▶ [Problem description]
The lines to print are the one containing "Given: Select the Create" and every line after it through the end of the entries below. Print them exactly and nothing else.

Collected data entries
- - - - - - -
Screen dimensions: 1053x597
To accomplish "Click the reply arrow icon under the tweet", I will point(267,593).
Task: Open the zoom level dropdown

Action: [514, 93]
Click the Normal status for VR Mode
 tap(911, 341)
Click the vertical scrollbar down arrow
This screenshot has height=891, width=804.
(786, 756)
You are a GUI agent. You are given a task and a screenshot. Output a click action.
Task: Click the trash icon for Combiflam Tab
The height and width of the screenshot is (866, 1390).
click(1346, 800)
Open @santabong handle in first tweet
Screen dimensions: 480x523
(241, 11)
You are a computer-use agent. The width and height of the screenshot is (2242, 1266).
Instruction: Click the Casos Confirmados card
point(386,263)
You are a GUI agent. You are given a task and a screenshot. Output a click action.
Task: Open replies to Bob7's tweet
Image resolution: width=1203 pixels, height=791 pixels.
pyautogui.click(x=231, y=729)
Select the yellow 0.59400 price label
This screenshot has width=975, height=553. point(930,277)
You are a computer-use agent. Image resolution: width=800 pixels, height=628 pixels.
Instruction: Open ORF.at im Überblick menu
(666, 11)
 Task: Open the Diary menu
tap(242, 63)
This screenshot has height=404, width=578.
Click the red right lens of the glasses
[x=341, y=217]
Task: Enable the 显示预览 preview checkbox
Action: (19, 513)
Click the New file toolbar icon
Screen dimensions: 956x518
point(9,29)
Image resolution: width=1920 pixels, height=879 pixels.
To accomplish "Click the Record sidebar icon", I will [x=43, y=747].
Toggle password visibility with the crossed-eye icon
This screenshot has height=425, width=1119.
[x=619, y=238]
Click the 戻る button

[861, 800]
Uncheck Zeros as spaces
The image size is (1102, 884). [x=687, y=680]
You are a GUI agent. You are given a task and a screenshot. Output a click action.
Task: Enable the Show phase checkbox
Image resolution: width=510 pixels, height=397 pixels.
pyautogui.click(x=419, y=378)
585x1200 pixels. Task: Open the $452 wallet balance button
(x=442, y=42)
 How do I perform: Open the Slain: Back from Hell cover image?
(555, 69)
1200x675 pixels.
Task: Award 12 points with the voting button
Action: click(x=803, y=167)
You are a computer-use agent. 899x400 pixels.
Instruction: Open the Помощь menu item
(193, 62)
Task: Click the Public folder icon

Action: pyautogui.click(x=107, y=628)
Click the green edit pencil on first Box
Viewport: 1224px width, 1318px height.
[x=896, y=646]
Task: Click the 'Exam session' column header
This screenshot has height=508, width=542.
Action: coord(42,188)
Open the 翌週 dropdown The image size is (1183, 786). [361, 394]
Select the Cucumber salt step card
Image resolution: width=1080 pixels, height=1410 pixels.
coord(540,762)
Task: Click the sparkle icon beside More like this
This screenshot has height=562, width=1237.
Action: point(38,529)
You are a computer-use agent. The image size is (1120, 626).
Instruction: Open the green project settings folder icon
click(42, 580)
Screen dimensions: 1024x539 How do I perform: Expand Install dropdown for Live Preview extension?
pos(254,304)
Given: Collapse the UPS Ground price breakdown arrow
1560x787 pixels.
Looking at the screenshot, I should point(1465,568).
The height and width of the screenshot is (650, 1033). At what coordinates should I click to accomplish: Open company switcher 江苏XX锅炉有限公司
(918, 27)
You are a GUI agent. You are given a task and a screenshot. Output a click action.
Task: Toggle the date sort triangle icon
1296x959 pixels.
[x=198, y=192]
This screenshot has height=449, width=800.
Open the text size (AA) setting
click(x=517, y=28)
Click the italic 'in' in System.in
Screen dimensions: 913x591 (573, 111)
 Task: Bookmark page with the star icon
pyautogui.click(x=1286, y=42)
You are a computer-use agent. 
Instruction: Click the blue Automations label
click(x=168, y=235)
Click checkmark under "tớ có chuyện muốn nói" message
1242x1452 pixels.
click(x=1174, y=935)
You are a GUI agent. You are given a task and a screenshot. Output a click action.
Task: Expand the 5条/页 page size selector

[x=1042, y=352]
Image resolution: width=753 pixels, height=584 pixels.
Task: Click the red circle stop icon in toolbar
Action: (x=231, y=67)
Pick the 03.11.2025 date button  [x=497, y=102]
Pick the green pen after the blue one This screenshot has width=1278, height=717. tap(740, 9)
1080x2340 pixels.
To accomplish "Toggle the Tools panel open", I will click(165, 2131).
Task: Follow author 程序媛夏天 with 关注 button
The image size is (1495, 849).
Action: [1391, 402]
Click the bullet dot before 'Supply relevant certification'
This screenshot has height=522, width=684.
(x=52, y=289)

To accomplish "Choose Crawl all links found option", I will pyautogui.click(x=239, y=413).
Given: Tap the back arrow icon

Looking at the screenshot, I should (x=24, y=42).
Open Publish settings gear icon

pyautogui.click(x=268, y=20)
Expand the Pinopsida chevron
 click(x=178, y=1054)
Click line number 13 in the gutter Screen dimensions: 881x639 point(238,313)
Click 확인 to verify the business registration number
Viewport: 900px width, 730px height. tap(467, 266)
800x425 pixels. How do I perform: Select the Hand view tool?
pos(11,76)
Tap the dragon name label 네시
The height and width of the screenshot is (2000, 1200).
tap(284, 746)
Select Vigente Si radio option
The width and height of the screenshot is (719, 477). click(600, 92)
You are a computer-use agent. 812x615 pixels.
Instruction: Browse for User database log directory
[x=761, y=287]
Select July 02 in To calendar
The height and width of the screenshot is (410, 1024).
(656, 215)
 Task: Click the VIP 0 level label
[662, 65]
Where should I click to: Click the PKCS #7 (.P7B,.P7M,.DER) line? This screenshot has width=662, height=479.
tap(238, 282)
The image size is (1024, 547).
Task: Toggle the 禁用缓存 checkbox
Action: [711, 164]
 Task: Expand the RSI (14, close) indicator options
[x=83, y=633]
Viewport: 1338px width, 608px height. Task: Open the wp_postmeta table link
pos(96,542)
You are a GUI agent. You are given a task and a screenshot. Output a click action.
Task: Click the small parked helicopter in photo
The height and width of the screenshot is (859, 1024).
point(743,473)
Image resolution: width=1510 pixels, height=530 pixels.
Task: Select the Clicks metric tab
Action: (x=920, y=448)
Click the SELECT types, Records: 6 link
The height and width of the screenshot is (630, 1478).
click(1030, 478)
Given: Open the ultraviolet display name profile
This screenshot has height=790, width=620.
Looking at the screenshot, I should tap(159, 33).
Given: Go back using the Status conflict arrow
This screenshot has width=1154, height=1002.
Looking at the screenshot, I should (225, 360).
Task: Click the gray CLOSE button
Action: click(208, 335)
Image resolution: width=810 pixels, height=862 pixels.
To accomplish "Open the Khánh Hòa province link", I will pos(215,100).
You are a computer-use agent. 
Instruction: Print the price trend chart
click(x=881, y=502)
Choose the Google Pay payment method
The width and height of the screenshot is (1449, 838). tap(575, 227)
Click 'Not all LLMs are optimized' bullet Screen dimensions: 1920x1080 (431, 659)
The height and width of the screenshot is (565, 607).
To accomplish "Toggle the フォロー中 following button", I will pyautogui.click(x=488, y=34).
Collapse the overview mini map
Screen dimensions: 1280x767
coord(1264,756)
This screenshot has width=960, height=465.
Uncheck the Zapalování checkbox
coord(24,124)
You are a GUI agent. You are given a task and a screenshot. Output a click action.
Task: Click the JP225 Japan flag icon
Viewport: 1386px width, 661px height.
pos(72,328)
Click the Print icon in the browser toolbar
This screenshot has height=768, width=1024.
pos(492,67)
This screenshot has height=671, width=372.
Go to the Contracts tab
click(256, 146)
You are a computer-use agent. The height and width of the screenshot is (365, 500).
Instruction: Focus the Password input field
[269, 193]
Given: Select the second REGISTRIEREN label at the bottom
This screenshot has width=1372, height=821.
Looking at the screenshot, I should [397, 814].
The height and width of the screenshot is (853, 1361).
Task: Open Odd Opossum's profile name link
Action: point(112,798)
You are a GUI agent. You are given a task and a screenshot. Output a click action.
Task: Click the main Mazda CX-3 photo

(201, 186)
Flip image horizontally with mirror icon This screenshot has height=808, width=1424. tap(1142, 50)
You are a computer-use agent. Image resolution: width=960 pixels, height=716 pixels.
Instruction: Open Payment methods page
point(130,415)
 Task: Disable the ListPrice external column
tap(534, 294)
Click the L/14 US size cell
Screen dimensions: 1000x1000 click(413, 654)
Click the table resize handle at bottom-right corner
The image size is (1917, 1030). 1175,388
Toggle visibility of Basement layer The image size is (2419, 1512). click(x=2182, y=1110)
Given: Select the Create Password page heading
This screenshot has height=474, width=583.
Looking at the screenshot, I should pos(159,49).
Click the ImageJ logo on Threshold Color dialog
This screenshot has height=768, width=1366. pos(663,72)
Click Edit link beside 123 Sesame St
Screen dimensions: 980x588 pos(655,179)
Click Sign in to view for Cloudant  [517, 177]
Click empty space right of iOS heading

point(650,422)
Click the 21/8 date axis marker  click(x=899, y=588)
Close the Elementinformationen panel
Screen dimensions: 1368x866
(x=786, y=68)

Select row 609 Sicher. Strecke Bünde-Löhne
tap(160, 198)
- - - - - - -
▶ [Result for this exercise]
Given: Select the Create Password page heading
This screenshot has height=474, width=583.
Looking at the screenshot, I should pos(159,49).
Click the ImageJ logo on Threshold Color dialog
This screenshot has height=768, width=1366. pos(663,72)
Click Edit link beside 123 Sesame St
Screen dimensions: 980x588 pos(655,179)
Click Sign in to view for Cloudant  [517, 177]
Click empty space right of iOS heading

point(650,422)
Click the 21/8 date axis marker  click(x=899, y=588)
Close the Elementinformationen panel
Screen dimensions: 1368x866
(x=786, y=68)

Select row 609 Sicher. Strecke Bünde-Löhne
tap(160, 198)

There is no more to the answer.